AI Article Synopsis
- Hsp70, a molecular chaperone, plays a role in cancer development and interacts with co-chaperone Bag3, which connects it to cancer-signaling pathways.
- Recent research revealed that Hsp70 also impacts macrophage movement and their ability to infiltrate tumors, but the underlying mechanisms remained unclear.
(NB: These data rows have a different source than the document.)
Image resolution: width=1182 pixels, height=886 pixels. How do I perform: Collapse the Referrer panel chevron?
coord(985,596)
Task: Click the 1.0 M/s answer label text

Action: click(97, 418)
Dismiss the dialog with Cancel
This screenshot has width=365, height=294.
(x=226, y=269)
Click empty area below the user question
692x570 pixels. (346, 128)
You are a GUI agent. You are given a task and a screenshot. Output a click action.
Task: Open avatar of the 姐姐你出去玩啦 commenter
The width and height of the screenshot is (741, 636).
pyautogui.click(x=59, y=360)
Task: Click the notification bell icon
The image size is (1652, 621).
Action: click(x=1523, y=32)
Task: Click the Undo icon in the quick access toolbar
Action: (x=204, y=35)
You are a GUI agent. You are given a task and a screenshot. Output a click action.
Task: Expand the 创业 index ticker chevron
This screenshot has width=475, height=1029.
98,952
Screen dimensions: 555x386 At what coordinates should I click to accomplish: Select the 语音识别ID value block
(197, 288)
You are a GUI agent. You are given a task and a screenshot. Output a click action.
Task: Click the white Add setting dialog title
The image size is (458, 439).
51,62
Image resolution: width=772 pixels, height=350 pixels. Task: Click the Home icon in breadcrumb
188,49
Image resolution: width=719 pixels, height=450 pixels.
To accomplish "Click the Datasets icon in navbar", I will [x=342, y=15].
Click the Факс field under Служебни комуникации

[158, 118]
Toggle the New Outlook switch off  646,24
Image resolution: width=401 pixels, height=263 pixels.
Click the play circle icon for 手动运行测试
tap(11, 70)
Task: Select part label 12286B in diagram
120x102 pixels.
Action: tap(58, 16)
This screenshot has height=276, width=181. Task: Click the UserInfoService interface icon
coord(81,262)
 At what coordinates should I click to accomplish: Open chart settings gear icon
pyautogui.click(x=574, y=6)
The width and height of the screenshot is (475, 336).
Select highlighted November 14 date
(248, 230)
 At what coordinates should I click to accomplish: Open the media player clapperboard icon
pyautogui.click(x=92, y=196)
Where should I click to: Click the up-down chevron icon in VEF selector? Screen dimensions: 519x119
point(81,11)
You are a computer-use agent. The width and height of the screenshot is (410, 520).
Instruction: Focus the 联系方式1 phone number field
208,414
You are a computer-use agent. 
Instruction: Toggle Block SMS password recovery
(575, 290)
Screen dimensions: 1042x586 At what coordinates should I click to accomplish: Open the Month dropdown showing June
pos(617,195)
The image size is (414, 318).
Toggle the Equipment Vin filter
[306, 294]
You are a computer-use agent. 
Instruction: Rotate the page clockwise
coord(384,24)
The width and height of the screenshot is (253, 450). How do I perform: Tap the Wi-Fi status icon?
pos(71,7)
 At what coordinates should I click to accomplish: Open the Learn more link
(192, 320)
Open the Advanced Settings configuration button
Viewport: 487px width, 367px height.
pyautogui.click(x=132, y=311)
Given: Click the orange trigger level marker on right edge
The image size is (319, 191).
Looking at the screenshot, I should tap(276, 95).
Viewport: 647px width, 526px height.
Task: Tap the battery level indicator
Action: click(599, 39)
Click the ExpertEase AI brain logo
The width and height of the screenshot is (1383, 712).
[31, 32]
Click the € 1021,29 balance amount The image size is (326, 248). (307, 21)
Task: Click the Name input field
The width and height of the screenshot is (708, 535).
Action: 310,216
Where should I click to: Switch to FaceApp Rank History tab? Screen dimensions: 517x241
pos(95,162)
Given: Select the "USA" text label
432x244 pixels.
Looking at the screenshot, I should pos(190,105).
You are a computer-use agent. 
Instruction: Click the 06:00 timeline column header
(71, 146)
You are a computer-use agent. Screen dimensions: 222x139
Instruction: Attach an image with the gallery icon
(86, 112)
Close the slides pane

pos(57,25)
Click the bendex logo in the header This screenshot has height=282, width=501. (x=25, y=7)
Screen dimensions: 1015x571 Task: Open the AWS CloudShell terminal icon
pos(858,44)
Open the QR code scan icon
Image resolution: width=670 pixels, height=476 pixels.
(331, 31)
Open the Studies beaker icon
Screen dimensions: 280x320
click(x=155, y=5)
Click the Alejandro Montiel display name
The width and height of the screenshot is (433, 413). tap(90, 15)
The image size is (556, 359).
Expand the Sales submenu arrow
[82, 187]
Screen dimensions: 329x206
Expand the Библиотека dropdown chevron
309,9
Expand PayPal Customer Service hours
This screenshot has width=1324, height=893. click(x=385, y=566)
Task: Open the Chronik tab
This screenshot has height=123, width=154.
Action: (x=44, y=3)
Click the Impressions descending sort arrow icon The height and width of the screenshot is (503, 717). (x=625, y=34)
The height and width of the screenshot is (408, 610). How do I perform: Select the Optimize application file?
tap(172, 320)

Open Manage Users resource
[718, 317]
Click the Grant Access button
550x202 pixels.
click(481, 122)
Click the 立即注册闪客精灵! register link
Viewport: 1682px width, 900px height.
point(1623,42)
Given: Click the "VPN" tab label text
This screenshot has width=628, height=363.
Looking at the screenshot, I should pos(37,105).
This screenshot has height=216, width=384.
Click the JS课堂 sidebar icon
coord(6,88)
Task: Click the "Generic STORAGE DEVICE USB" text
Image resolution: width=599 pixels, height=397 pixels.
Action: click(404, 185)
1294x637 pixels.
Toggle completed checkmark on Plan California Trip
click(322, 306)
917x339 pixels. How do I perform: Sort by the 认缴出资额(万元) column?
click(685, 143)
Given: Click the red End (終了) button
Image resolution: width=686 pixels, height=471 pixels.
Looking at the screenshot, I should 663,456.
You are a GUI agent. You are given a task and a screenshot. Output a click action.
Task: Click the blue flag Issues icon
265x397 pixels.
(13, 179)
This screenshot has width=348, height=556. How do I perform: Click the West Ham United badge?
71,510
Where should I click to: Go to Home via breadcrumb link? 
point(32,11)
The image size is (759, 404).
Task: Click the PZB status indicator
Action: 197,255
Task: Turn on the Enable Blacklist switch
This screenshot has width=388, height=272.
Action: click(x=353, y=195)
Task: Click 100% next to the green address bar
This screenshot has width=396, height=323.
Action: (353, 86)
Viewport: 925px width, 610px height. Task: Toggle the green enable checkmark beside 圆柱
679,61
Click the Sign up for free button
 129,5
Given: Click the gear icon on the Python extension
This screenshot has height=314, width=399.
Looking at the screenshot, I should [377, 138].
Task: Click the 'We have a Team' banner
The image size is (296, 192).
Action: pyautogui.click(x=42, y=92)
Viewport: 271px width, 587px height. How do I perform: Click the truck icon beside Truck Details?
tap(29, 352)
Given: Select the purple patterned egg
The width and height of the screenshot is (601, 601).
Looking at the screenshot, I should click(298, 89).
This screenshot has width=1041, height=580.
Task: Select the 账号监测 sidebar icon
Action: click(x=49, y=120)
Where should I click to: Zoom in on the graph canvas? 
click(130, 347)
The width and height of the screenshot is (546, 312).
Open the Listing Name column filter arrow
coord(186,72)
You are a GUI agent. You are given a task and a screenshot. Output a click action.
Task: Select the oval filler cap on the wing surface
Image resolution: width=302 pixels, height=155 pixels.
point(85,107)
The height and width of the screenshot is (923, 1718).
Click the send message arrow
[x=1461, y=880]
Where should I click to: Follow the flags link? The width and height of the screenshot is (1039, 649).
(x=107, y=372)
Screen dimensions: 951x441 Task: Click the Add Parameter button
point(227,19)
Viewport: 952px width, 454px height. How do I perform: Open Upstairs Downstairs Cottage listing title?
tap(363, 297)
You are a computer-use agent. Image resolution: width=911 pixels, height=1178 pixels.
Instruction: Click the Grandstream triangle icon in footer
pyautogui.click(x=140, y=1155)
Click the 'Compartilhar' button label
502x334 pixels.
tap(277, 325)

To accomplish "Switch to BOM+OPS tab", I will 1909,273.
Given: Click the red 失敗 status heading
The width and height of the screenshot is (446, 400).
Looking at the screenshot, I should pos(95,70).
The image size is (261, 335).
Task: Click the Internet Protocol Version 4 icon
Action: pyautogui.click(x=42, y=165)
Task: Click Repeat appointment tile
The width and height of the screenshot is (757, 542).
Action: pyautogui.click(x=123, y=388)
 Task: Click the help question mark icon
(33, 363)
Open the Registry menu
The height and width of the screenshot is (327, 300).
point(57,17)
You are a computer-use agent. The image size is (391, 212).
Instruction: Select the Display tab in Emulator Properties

- Discoveries showed that Bag3 links Hsp70 to the transcription factor LITAF, which regulates inflammatory cytokines; this pathway influences macrophage motility and tumor infiltration through the chemokine CSF1.
Article Abstract
The molecular chaperone Hsp70 has been implicated in multiple stages of cancer development. In these processes, a co-chaperone Bag3 links Hsp70 with signaling pathways that control cancer development. Recently, we showed that besides affecting cancer cells, Hsp70 can also regulate the motility of macrophages and their tumor infiltration. However, the mechanisms of these effects have not been explored. Here, we demonstrated that the Hsp70-bound co-chaperone Bag3 associates with a transcription factor LITAF that can regulate the expression of inflammatory cytokines and chemokines in macrophages. Via this interaction, the Hsp70-Bag3 complex regulates expression levels of LITAF by controlling its proteasome-dependent and chaperone-mediated autophagy-dependent degradation. In turn, LITAF regulates the expression of the major chemokine CSF1, and adding this chemokine to the culture medium reversed the effects of Bag3 or LITAF silencing on the macrophage motility. Together, these findings uncover the Hsp70-Bag3-LITAF-CSF1 pathway that controls macrophage motility and tumor infiltration.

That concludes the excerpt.